In the United States, warm waters in the Gulf of Mexico boosted Hurricane Laura to a category 4 storm in the last hours before it slammed into Louisiana with 150 mile-per-hour (240 kph) winds.
Governor John Bel Edwards described it as the most powerful hurricane to strike the state, surpassing even Katrina in 2005.
Tropical cyclones spinning out from the Indian Ocean are showing similar patterns.
The region has long been considered a hot spot for cyclones, with some of the deadliest storms in recent history churning through the Bay of Bengal before slamming into India or Bangladesh.

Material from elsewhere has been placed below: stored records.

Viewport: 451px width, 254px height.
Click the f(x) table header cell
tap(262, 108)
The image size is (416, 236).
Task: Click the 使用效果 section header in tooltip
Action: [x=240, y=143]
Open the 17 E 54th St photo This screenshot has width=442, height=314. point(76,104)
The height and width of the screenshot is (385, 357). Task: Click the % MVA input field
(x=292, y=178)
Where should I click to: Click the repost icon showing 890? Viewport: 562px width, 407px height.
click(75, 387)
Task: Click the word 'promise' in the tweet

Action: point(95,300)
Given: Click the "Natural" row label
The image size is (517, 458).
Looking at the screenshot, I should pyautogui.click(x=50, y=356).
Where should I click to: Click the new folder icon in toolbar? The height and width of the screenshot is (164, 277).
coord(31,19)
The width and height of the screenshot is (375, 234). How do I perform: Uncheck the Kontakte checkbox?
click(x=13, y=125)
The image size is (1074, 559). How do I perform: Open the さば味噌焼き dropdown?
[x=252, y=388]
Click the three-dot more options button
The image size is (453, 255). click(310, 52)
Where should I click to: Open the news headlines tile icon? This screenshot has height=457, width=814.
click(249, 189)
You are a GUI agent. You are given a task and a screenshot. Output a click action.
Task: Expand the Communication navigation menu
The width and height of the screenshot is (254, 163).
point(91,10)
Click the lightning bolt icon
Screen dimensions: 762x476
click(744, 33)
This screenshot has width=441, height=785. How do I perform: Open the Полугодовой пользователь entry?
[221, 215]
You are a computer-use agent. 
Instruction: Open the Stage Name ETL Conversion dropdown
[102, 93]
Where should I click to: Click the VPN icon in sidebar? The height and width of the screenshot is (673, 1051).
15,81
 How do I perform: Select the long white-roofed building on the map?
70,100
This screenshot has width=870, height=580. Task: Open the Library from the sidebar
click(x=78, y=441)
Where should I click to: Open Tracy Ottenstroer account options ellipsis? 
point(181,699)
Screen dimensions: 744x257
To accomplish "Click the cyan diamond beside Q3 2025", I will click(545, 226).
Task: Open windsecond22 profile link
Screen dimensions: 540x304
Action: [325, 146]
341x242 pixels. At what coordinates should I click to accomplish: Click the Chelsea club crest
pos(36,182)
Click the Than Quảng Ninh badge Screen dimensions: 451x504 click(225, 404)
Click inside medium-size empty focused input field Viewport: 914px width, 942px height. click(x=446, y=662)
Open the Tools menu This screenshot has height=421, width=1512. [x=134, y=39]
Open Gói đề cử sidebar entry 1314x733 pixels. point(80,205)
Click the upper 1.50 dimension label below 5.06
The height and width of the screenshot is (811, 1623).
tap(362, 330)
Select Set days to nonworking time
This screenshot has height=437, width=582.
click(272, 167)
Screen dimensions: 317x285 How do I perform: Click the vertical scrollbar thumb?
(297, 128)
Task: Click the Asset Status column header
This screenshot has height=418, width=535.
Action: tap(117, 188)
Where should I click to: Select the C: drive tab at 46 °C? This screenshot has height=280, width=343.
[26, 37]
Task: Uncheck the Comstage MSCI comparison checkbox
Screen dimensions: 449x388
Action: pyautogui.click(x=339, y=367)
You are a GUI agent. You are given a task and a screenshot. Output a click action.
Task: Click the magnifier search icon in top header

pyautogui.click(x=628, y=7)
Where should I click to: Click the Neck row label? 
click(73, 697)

Exceptionally high surface temperatures in the Indian Ocean, associated with climate change, helped Cyclone Amphan grow into a Category 5 storm in a record 18 hours before it tore into the Indian state of West Bengal in May, scientists say.
The following month, Cyclone Nisarga, initially forecast to be the first to batter Mumbai since 1948, made landfall 100 km (65 miles) south of the city, with winds gusting up to 120 kph (75 mph).
"Both of the cyclones were unprecedented," said Roxy Mathew Koll, a climate scientist at the Indian Institute of Tropical Meteorology.
"If we go back to what led to these kinds of extreme events, what we see is that very warm ocean temperatures have played a major role."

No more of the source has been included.